Ontem na Abralic (Associação Brasileira de Literatura Comparada) falamos sobre isso. Mas não é só o livro, o grande desafio é que muitos grupos não chegaram nem a este processo de alfabetização ainda. Grande parte das pessoas que acabam servindo de inspiração da minha escrita não tem condição de adquirir este bem. Muitos ainda não atingiram o processo de alfabetização, e por outro lado temos livros de artes ou mesmos simples caríssimos. A gente quer um livro bem feito, a ilustração também sai cara, então tem várias questões envolvidas. Primeiro teríamos que ter uma política de alfabetização, outra de distribuição de livros, desde acessar na sua casa até os equipamentos públicos como bibliotecas.

Você diz ter subsídios para produção e distribuição deste material?

Uma política pública que garanta o livro chegar às pessoas. Outra questão, que é mais difícil, é parar de pensar no livro como objeto de luxo. Uma das experiências mais bonitas que vivi em termos de leitura foi em Cuba, num festival de literatura em que o Brasil era o país homenageado e fui pelo Ministério da Cultura, na época do Gilberto Gil. Vários livros eram feitos de papel jornal, o objetivo era baratear o custo facilitando o acesso. Mas nós já temos essa visão que o livro tem que ter uma capa colorida, então se você faz um livro muito simples não chama muito atenção porque ele é um objeto de luxo. Para criança isso é válido porque desperta curiosidade, mas porque nossas crianças já são criadas com essa visão. Precisamos desse incentivo de modo que a fabricação de um livro pudesse baratear esse custo e fazer uma distribuição melhor.

Na Academia Brasileira de Letras (ABL) demorou um século para uma mulher chegar à presidência, a Nélida Piñon (1997), e até hoje só teve mais uma, a Ana Maria Machado.

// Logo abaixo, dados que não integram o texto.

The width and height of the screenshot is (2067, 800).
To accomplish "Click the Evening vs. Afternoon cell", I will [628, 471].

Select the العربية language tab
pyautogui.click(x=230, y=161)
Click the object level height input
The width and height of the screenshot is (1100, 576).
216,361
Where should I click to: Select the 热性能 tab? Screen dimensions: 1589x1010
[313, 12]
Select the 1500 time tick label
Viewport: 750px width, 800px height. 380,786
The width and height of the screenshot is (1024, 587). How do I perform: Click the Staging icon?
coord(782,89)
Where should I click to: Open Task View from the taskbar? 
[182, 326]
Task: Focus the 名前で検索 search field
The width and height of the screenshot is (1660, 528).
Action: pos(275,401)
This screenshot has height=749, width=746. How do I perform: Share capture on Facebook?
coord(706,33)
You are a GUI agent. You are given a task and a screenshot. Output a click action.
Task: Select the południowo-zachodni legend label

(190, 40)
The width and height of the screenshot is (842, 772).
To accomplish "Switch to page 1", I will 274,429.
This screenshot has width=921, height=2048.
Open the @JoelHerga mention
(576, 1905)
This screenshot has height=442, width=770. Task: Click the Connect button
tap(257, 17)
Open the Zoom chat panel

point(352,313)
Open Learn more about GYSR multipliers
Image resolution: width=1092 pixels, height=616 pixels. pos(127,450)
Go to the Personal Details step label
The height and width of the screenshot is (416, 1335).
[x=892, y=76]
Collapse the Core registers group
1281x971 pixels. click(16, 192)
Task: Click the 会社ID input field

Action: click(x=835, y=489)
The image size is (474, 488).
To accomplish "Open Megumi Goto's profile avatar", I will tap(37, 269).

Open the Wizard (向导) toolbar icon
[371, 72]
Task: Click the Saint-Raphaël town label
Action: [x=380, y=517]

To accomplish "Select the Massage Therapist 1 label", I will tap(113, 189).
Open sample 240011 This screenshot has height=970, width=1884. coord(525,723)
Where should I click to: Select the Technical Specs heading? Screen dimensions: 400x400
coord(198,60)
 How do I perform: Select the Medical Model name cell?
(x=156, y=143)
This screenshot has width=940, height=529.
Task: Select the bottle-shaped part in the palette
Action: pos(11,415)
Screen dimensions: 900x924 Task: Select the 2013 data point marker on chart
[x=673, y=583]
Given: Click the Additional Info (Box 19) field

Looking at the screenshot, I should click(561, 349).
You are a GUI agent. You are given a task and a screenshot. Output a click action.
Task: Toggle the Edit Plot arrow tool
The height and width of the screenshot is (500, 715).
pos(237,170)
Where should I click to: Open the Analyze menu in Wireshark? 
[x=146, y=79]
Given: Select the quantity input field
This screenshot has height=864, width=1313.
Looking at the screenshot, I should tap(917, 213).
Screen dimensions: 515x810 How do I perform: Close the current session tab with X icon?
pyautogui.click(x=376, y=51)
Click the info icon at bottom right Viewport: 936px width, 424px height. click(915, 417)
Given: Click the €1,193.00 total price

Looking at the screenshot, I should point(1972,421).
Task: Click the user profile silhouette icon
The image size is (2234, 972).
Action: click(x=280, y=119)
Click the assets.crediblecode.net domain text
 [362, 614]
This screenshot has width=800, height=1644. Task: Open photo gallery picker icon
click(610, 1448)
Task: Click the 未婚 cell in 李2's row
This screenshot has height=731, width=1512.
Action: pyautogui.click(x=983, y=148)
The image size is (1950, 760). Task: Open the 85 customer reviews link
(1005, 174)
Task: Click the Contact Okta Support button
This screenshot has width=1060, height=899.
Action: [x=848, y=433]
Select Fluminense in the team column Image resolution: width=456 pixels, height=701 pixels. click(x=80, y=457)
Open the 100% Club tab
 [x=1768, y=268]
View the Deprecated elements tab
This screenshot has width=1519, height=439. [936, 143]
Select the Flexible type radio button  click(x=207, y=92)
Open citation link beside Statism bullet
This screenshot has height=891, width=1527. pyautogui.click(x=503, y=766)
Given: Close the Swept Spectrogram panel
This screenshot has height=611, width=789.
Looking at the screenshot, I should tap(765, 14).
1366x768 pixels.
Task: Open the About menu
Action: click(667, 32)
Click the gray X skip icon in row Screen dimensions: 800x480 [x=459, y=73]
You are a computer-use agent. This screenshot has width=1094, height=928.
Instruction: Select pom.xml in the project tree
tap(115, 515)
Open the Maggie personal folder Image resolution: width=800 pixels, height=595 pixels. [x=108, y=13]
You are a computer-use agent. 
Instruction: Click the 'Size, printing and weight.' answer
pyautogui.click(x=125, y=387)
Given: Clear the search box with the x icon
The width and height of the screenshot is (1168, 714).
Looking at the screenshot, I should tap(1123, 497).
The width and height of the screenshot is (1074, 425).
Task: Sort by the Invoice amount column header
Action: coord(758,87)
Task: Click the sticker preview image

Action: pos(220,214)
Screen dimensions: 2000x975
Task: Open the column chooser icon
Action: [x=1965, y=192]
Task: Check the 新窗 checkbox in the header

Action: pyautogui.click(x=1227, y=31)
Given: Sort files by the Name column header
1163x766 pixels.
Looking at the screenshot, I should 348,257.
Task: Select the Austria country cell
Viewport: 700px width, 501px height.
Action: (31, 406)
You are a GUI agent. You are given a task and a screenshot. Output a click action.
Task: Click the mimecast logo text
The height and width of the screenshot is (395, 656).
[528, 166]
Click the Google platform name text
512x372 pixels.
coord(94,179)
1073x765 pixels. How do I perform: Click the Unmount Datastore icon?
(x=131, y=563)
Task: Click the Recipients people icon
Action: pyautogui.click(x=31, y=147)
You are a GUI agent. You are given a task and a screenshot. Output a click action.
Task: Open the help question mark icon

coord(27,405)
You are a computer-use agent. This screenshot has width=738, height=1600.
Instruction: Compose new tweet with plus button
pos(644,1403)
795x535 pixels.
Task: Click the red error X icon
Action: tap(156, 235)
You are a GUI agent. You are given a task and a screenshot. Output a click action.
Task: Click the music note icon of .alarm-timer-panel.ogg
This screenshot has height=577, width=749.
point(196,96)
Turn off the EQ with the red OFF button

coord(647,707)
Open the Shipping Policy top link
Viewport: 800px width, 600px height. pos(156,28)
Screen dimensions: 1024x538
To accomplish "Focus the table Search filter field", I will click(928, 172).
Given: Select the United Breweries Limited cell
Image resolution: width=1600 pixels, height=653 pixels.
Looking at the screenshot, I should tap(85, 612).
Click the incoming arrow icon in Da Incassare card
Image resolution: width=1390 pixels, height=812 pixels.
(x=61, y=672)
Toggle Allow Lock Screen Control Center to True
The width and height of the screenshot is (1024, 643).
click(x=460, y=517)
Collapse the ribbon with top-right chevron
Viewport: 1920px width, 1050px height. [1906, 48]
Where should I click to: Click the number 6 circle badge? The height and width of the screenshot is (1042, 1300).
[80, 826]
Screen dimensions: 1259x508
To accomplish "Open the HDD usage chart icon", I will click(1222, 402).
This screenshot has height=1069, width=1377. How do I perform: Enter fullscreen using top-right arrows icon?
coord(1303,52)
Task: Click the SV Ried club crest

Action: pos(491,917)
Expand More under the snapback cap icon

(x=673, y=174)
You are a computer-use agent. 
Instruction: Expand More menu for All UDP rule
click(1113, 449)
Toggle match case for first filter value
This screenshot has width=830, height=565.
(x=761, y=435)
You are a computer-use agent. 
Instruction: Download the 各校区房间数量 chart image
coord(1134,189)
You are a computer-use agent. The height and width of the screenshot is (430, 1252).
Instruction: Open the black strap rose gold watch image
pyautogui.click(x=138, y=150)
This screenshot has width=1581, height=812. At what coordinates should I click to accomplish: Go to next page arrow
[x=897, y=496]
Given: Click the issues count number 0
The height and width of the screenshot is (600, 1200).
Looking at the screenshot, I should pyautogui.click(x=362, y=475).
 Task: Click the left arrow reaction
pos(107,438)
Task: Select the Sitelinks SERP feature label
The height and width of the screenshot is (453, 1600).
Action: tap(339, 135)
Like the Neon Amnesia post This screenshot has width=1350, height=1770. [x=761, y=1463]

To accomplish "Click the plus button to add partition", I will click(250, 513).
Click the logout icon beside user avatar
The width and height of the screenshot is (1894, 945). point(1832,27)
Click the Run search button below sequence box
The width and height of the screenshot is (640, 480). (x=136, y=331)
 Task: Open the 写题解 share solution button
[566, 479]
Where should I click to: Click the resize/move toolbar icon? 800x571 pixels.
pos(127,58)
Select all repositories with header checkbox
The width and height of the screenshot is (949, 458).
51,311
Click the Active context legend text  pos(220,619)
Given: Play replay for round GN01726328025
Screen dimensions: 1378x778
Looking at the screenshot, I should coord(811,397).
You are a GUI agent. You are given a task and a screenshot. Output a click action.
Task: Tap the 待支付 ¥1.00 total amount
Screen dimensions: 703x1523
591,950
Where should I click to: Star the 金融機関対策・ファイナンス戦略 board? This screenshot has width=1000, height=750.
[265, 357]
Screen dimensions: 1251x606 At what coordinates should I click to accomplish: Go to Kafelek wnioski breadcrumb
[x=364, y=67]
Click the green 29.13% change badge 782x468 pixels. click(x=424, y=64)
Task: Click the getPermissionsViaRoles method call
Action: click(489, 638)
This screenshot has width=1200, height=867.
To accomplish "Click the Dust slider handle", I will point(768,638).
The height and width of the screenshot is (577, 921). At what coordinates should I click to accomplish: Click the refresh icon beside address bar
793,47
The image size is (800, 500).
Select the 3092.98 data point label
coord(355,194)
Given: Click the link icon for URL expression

Qual sua avaliação sobre isso enquanto mulher negra?

A ABL, como qualquer instituição brasileira, repete o modo de ser das demais instituições. Nas grandes empresas, por exemplo, você vai encontrar poucos negros em papeis de gerência. Na alta hierarquia do exército também, pouquíssimos reitores de universidade negros, assim como nos bancos, etc. A ABL repete e confirma os modos de relações raciais e sociais na sociedade brasileira. Nos causa certo estranhamento pensar que é uma instituição que congrega escritores, pensantes, intelectuais, onde você espera caminhos diferentes. Mas não, essa pouca presença de mulheres e de negros, apesar de ser fundada por um escritor negro (Machado de Assis), reflete direitinho a estrutura social dominante.

É uma pena, a própria ABL perde com isso, porque se ela é uma casa que guarda a literatura brasileira, a língua nacional, tem que estar atenta às diversidades. Falta, por exemplo, uma representatividade dos sujeitos indígenas. Vamos ver quando ela realmente vai dar conta do papel que representa.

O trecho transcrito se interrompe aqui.